Osterholm at center of H5N1 research debate
University of Minnesota professor Michael Osterholm is at the center of scientific debate regarding unpublished research on the lab creation of the H5N1 avian flu virus.
The H5N1 strains that were created could lead to research that improves pandemic preparedness. But Osterholm and others are concerned that releasing details of the research puts us at risk of a human pandemic — by accident or intentional release of the virus.
The two teams of researchers, one led by Ron Fouchier (Erasmus Medical Centre, Rotterdam, Netherlands) and the other by Yoshihiro Kawaoka (University of Tokyo, Japan, and University of Wisconsin-Madison) have generated viruses that could be transmitted in aerosols among ferrets — a model for influenza transmission in human beings.

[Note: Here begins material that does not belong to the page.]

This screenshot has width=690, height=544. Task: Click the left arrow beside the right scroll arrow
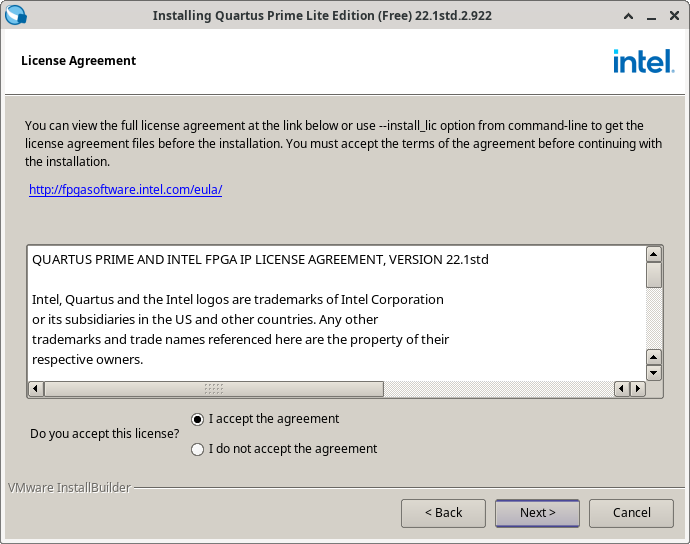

In December, the researchers submitted papers to Nature and Science, but publication has been put on hold following a recommendation from the U.S. National Science Adviosry Board for Biosecurity. The NSABB recommended that certain details be redacted from the published report, an unprecedented action.
Osterholm was part of the National Science Advisory Board for Biosecurity (NSABB) that unanimously recommended redaction.
“These papers really represent a seminal moment in life sciences,” Osterholm said before a Feb. 2 New York Academy of Sciences debate about the issue. Osterholm is director of the Center for Infectious Disease Research and Policy and at the University of Minnesota School of Public Health. “We now have really been confronted with examples of where the science itself — which is very important in moving forward for the public’s health — also poses potential risk for nefarious actions or even situations where this virus might escape from the laboratory.”